Dry food was, well, just dry food, and beans were beans and flour was flour. But boots were a personal item. They came in different sizes, colors, styles, laced and pull-ones, embroidered or plain, a few for women and some for children. But for men there were boots for the snow, boots for mud, boots to wear when you never went out and boots to wear to church – if the wearer chose to go to church. Some boots had hard leather, some soft, some supple, some smelled new and others were just work boots with laces and thick waffle soled. Prices ranged from pretty cheap to expensive and Harrison Sanderson III had boots for anyone and everyone. The boots sold too, which was proof of the man’s uncanny ability to read his customers like a book.

Dave the Demon had bought a new pair of boots, a pair of walking-around-inside-to-look-successful, while Jakob Lefkowitz had a pair of outdoor mud boots. They were in Dave the Demon’s tavern, a tavern with no name and was just known as Dick’s as opposed to the Black Betty and the Muktuk. Only the Black Betty had a name plate. The Muktuk was so called because it was the only tavern that served the local Natives – secretly because sale of liquor to Indians or Eskimo was illegal but, as there was no representative of the law and order community in Hootlani, there was no one to enforce a law that no one agreed was a good one anyway.

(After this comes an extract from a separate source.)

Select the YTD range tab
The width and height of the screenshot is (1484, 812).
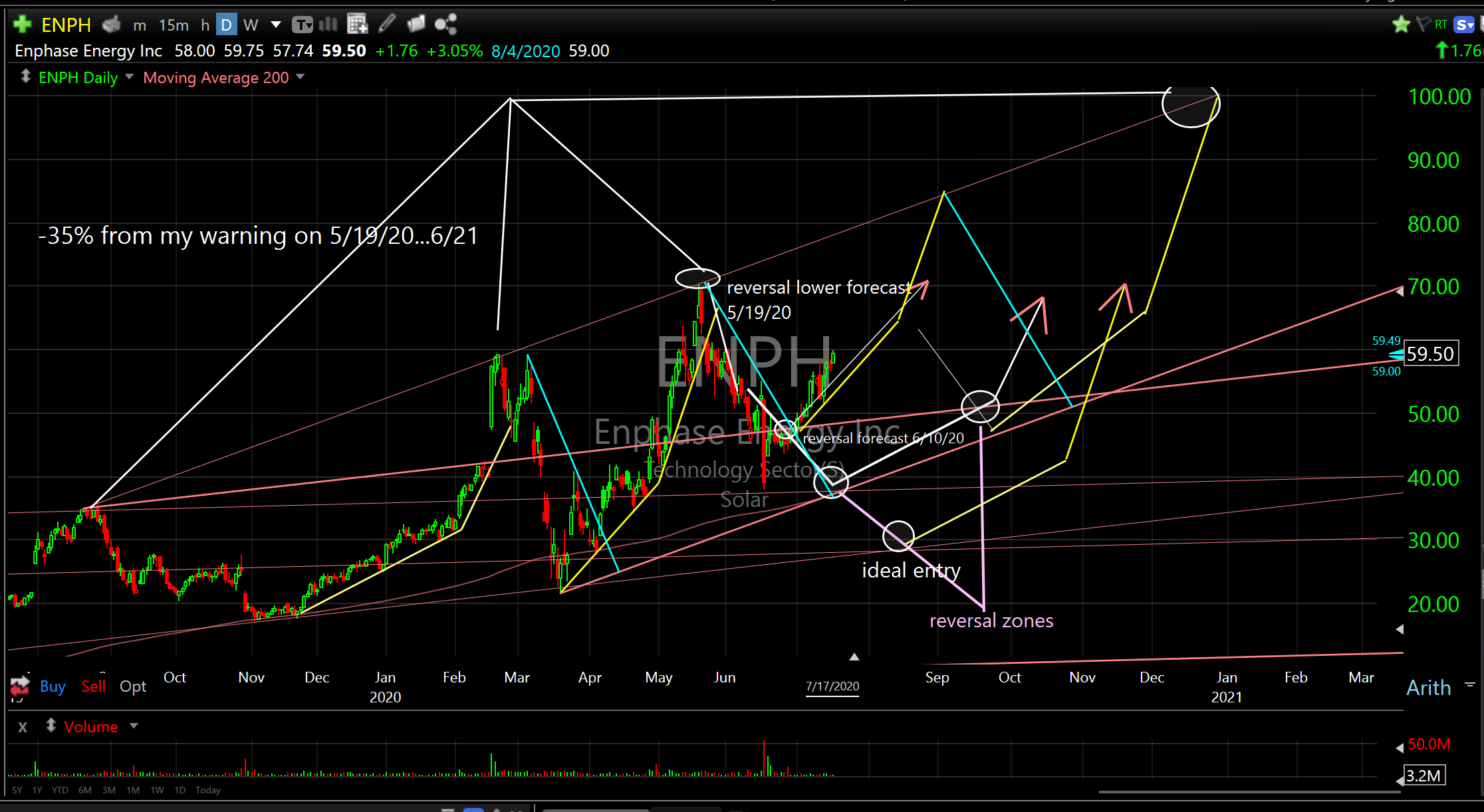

Returning the story of boots, Dave the Demon and Jakob Lefkowitz were talking of their new boots when Church Choir joined them. Dave the Demon and Jakob Lefkowitz introduced Church Choir to their boots and then Dave the Demon suggested that Church Choir get a new pair of boots. After all, his had seen a lot of miles on the trail. Church Choir, known to be tight as a tick with his money, said that he was very happy with his boots as they’d seen him through many of mile on the trail. Why, he said, he’d been in his boots since ’96 and he was afraid to take them off or his feet might come off with the boots.

“’96?” said Lefkowitz. “That’s a bit ago. You bought your last pair of boots in ’96? What kind of boots did you have before these,” he said pointed at Church Choir’s feet in mock jest.

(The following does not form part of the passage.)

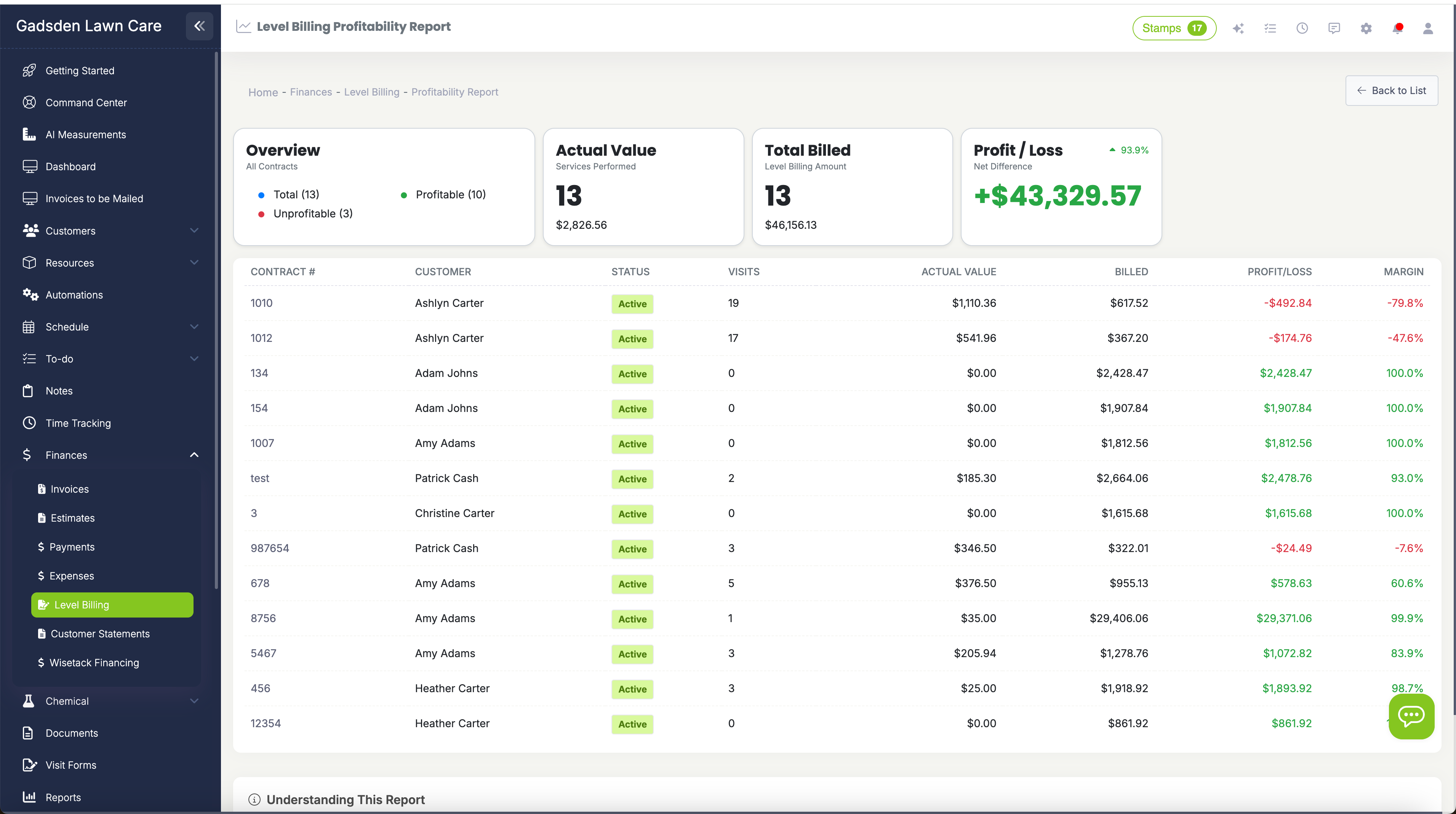
Task: Click the AI sparkle icon in header
Action: pos(1238,28)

“Beautiful boots,” said Church Choir. “Soft and supple, fur on the inside. Paid for by the expedition that headed inland. They needed a guide and I was available. I got paid and got new boots.”

“How old were your old boots?” asked Dave the Demon.

“’bout five years, give or take,” said Church Choir as he pointed at his feet. “Still got ‘em.”

Dave the Demon and Jakob Lefkowitz looked at each other and then Dave the Demon said to Church Choir, “If those other boots were so good why didn’t you keep wearing them?”

“Best boots I ever ate,” replied Church Choir.